I was young-ish, and not at all familiar with trans issues, but even then it felt peculiarly mean-spirited, pointing and laughing at someone different. It's a shame to hear that's a running theme, as I've always hoped I was misremembering and that on a rewatch it would look better.

frajer

That's a shame. They handled the early episode where Earl revisits the kid he bullied and finds out he's gay pretty decently, from what I recall anyway. Think that was more a comment on Earl being an unwittingly prejudiced clod but one who's trying to learn, rather than any gay panic stuff. But haven't seen it since it aired so hopefully I'm not forgetting some massive clangers.

Ornlu


keir

The warmth of My Name Is Earl really struck me as well. It would be so easy with those sort of characters to be punching down, but it never felt that way.

JamesTC

This is what Greg Garcia planned for the last episode before they got cancelled:
QuoteI was worried about doing a cliffhanger but I asked NBC if it was safe to do one at the end of the season and they told me it was. I guess it wasn't. I had always had an ending to Earl and I'm sorry I didn't get the chance to see it happen. You've got a show about a guy with a list so not seeing him finish it is a bummer. But the truth is, he wasn't ever going to finish the list. The basic idea of the ending was that while he was stuck on a really hard list item he was going to start to get frustrated that he was never going to finish it.
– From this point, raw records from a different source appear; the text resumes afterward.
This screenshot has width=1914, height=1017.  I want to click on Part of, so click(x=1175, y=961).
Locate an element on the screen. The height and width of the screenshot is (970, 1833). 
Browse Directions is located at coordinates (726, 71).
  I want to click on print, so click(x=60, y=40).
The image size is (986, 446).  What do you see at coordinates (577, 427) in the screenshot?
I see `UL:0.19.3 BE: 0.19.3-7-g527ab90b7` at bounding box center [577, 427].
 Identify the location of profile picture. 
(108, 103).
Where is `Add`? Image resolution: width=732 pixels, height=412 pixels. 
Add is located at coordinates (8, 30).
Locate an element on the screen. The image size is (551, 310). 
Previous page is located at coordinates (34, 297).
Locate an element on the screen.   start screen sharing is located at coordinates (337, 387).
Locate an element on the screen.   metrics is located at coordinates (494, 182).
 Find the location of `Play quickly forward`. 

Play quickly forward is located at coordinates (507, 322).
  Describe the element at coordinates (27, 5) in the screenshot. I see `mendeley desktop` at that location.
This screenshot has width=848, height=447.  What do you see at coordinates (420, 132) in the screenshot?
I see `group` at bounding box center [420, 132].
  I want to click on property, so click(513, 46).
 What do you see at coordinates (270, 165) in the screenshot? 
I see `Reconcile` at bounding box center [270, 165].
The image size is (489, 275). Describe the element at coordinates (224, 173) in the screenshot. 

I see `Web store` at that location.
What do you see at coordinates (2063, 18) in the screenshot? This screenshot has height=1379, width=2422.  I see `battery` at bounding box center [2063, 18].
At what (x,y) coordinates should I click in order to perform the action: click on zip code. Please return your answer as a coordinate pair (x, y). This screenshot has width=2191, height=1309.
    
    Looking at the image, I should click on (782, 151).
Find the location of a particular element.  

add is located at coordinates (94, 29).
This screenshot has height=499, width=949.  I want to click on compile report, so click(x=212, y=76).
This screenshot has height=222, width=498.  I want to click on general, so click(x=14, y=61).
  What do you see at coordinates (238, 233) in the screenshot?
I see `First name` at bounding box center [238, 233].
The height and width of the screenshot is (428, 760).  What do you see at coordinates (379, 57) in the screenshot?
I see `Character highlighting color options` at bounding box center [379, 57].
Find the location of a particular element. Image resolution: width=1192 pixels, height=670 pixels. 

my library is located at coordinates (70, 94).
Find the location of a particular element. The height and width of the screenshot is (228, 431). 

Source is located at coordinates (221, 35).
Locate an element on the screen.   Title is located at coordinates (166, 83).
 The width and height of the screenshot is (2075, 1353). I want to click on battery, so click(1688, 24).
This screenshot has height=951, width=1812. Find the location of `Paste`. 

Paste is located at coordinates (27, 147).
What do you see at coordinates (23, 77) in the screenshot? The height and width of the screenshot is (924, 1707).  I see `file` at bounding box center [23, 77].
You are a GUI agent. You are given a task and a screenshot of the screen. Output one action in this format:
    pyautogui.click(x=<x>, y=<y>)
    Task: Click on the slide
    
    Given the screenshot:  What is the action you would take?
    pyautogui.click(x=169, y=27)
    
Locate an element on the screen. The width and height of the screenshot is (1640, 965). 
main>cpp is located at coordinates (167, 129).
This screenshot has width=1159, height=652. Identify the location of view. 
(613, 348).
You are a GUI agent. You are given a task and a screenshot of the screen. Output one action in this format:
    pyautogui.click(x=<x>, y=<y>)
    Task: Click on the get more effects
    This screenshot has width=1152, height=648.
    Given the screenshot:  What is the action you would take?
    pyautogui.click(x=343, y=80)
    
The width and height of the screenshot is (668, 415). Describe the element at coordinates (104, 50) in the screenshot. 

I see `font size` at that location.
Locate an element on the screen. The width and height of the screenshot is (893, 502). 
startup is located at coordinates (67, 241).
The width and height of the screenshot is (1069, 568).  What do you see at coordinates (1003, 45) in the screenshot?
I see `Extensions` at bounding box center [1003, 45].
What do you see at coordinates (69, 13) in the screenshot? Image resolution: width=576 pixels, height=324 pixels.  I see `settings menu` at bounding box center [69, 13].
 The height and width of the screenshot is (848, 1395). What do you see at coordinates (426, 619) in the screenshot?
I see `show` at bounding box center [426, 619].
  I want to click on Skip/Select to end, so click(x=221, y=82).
Then he runs into someone who had a list of their own and Earl was on it. They needed to make up for something bad they had done to Earl. He asks them where they got the idea of making a list and they tell him that someone came to them with a list and that person got the idea from someone else. Earl eventually realizes that his list started a chain reaction of people with lists and that he's finally put more good into the world than bad. So at that point he was going to tear up his list and go live his life. Walk into the sunset a free man. With good karma.

Not sure about him tearing up his unfinished list but the rest of it is a rather sweet ending.

frajer

Ah I'd read that before but completely forgotten it! Yeah that's very lovely indeed. Rewatch starting this weekend.